Pages

Saturday, December 16, 2017

Homily for Saturday, Week 2 of Advent

Homily for Saturday,
Week 2 of Advent
Dec. 16, 2017
Matt 17: 9-13
Washington Salesian Cooperators

“I tell you that Elijah has already come, and they did not recognize him but did to him whatever they pleased” (Matt 17: 12).

The reading from the book of Sirach (48:1-4,9-11) praises the historical prophet Elijah, who recalled the powerful and the ordinary people of Israel to worship of the true God with powerful preaching, with the infliction of drought and its relief thru rain, with “wondrous deeds,” and at the end of his earthly days was taken up to heaven in a fiery chariot.  You can read his fascinating story in 1 Kings starting at ch. 17.

There was a belief that Elijah would return “before the day of the Lord,” i.e., before the Last Day, to lead Israel, again, back to fidelity to the Lord before the judgment.  This was based on a prophecy in Malachi (3:23-24).

Our gospel reading is the passage immediately after Jesus’ transfiguration (Matt 17:1-8), during which Moses and Elijah appeared with Jesus.  Thus, “as they were coming down from the mountain” (17:9), it was natural for Elijah to be on the minds of Peter, James, and John, who ask Jesus about the prophet’s return (17:10).
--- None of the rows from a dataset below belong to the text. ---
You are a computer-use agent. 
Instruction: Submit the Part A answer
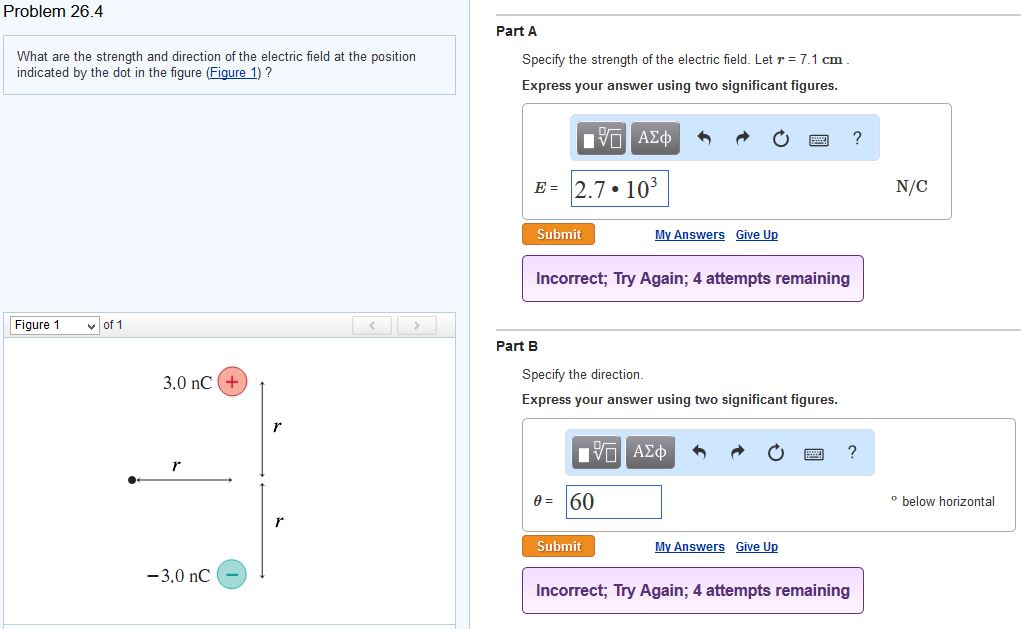pyautogui.click(x=558, y=234)
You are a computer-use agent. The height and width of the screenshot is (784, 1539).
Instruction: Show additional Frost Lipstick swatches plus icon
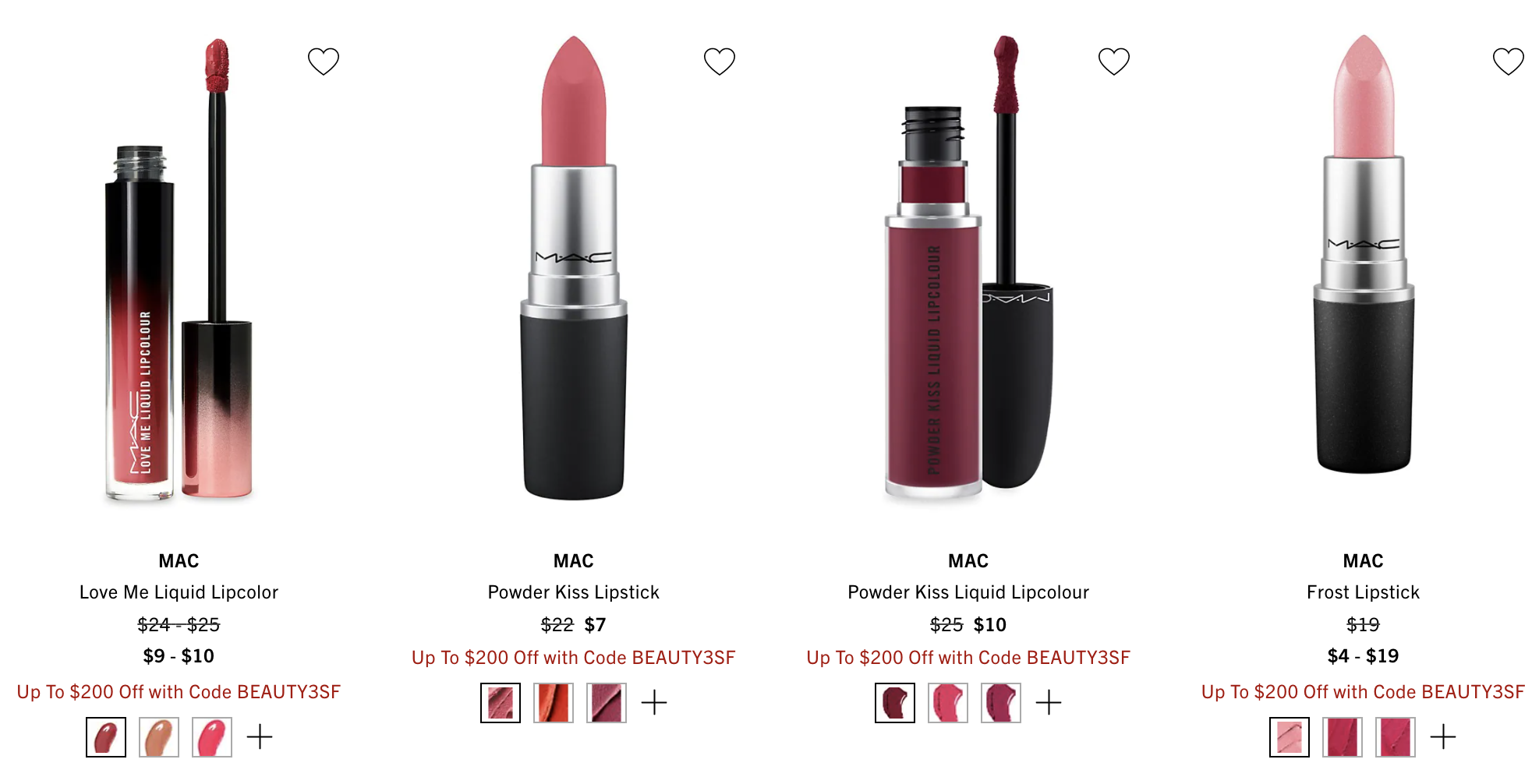click(1443, 736)
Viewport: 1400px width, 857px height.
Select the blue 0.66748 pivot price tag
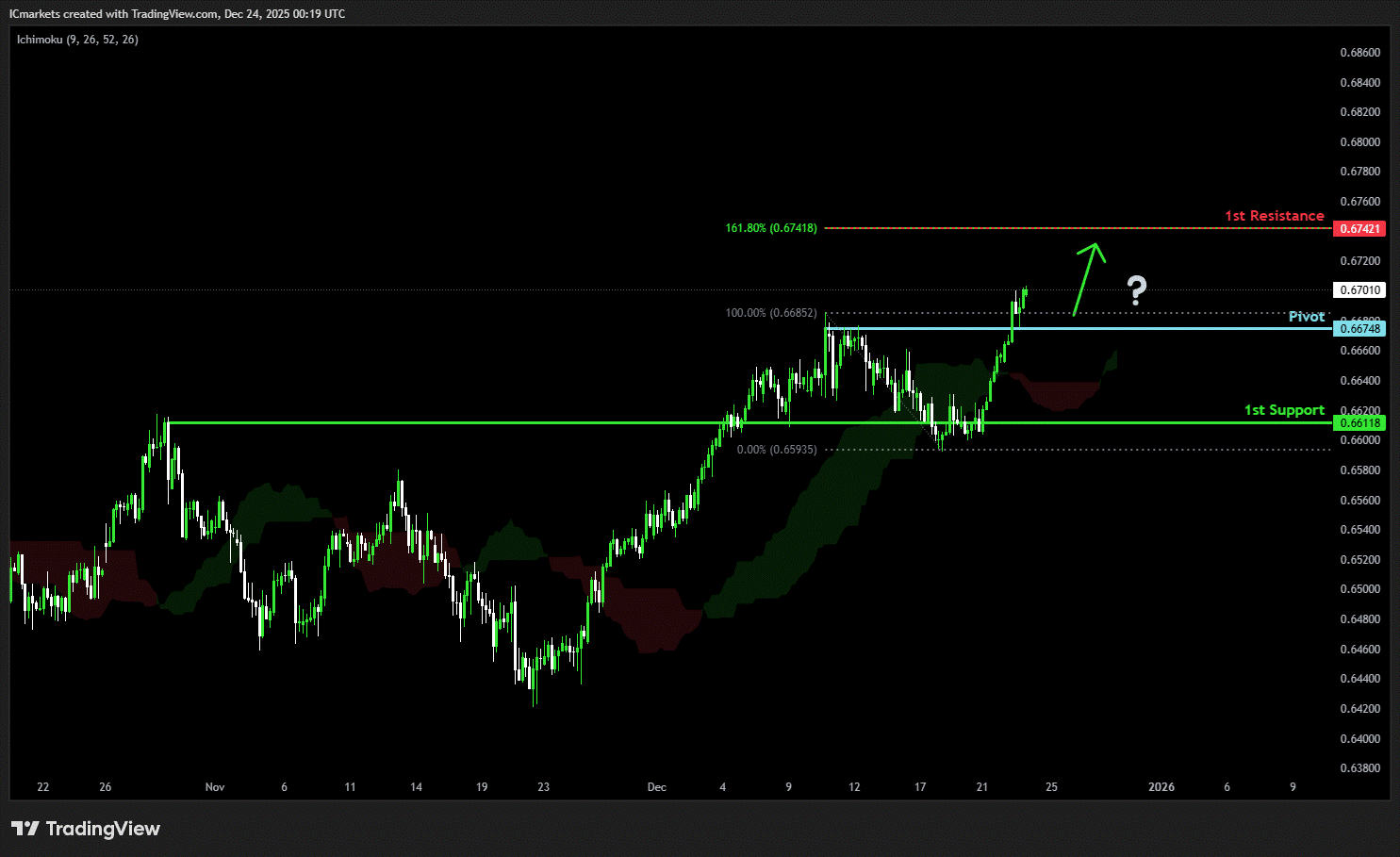1359,328
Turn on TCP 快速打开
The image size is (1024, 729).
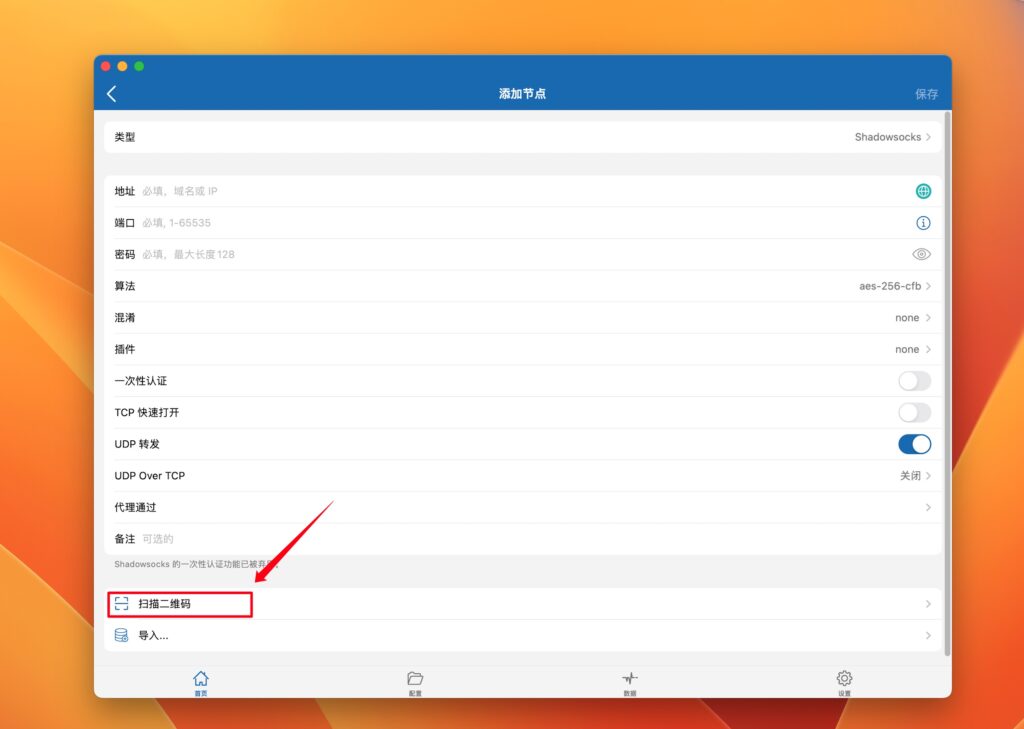click(x=913, y=412)
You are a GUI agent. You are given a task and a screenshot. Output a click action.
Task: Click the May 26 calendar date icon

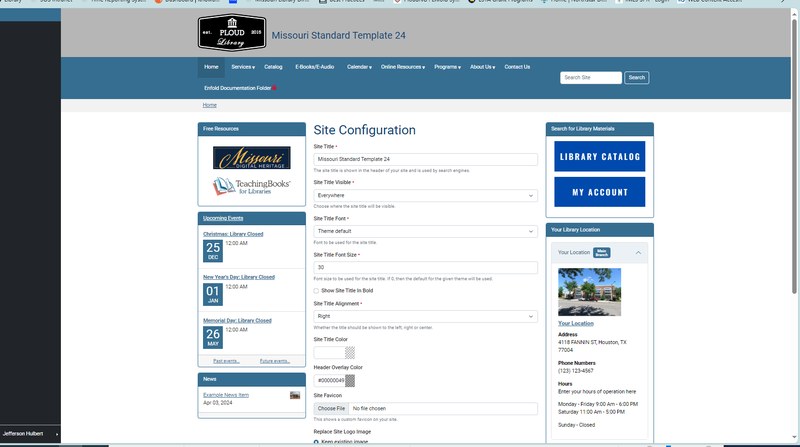212,336
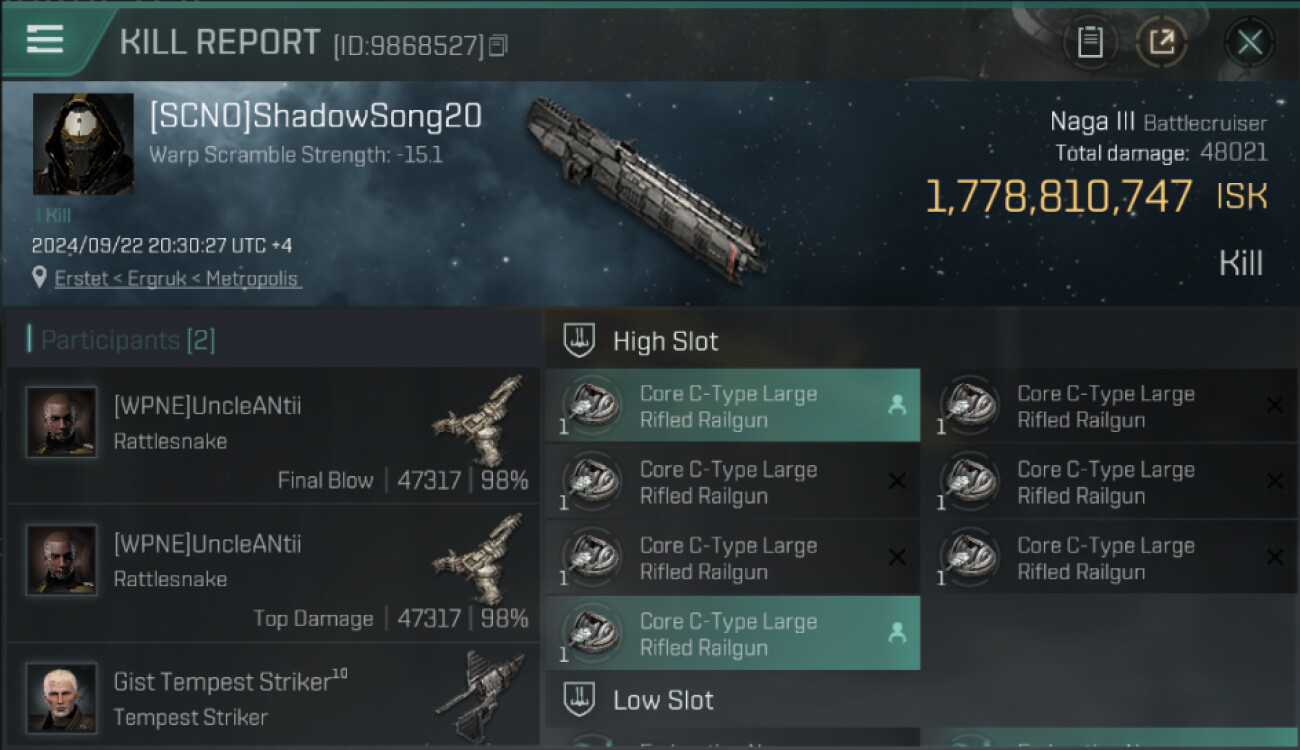Select ShadowSong20's pilot portrait
This screenshot has width=1300, height=750.
pyautogui.click(x=83, y=144)
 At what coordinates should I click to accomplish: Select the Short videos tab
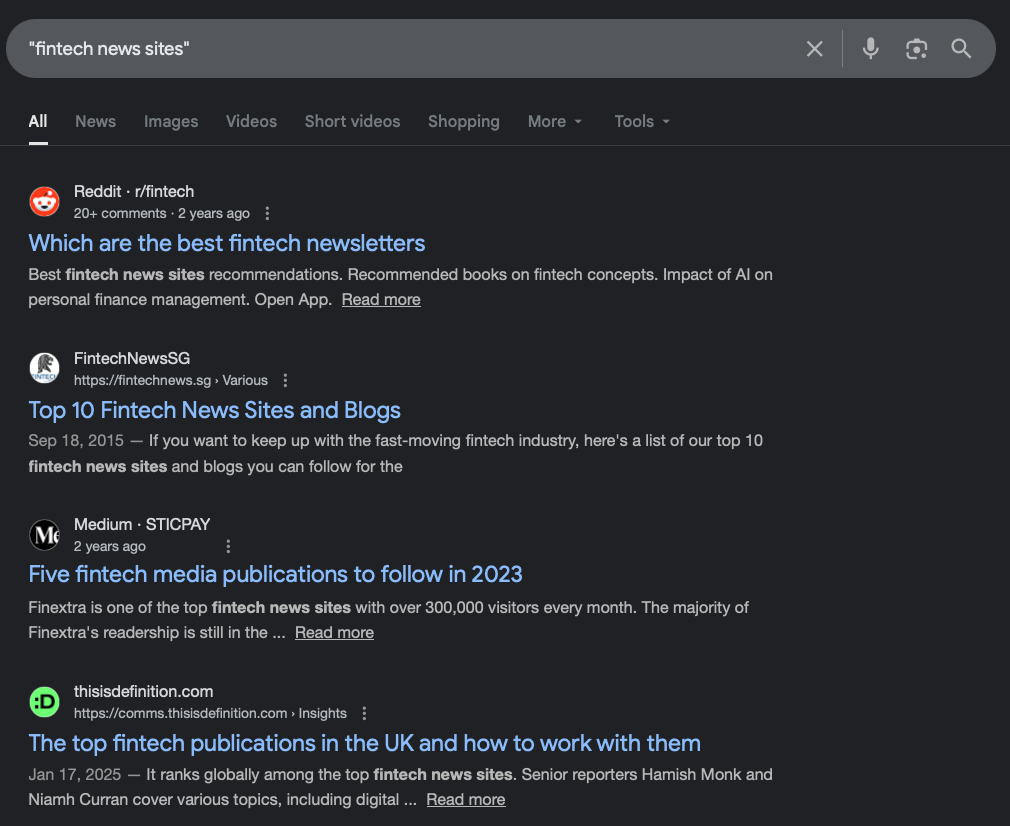point(352,121)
Jesus first says that “Elijah will come and restore all things” (17:11), i.e., get everything back into good order, viz., people’s relationship with God.  But then Jesus seems to correct himself:  “Elijah has already come, and they did not recognize him but did to him whatever they pleased” (17:12).  “They” could be the scribes, the people in general, and certainly Herod the tetrarch and his wife Herodias, who had John the Baptist executed.  For, Matthew says, “the disciples understood that he was speaking to them of John the Baptist” (17:13).
John in prison (ShababChristian.com)
John had come to prepare the people for the coming Day of the Lord thru his preaching of repentance, of renewed fidelity to God.  That day was the day of Jesus—which ultimately IS a day of judgment; not necessarily one of wrath and divine vengeance, but one on which will be recognized the judgments, the decisions, that men and women have made thruout their lives:  for God and with God, or not.  That has been Jesus’ message, and of course is still his message.

But Jesus himself was no more recognized and accepted than John the Baptist was:  “So also will the Son of Man suffer at their hands” (17:12).  So does the world at large continue not to recognize the lordship of Jesus, the rule of Jesus, for all the hoopla of “the holiday season”—we’re less and less ready even to name the holiday (as a recent poll demonstrated).  The so-called intelligentsia are even trending toward turning B.C. into BCE [before the Common Era] and A.D. into C.E., lest they imply that Jesus is the turning point of history.

But Jesus remains the decision point for everyone—first of all for you and me.  I’ll close with a passage from this commentary on today’s gospel passage:

The people did not recognize John the Baptist as the new Elijah and, consequently, would not acknowledge Jesus as the promised Messiah.  Reading this passage today, we might marvel at the shortsightedness of Jesus’ contemporaries.  But the word of God confronts us with the same question that perplexed the people of Jesus’ time:  “Who do you say Jesus is?” (see Matthew 16:13).  If he is merely a model to emulate, then he will not be vital to our lives.  But if we say that he is truly the Messiah, whose death and resurrection has saved us, then the only possible response is to commit our lives to him.[1]

[1] Leo Zanchettin, ed., Matthew: A Devotional Commentary (Mahwah, N.J.: Paulist, 1997), p. 181.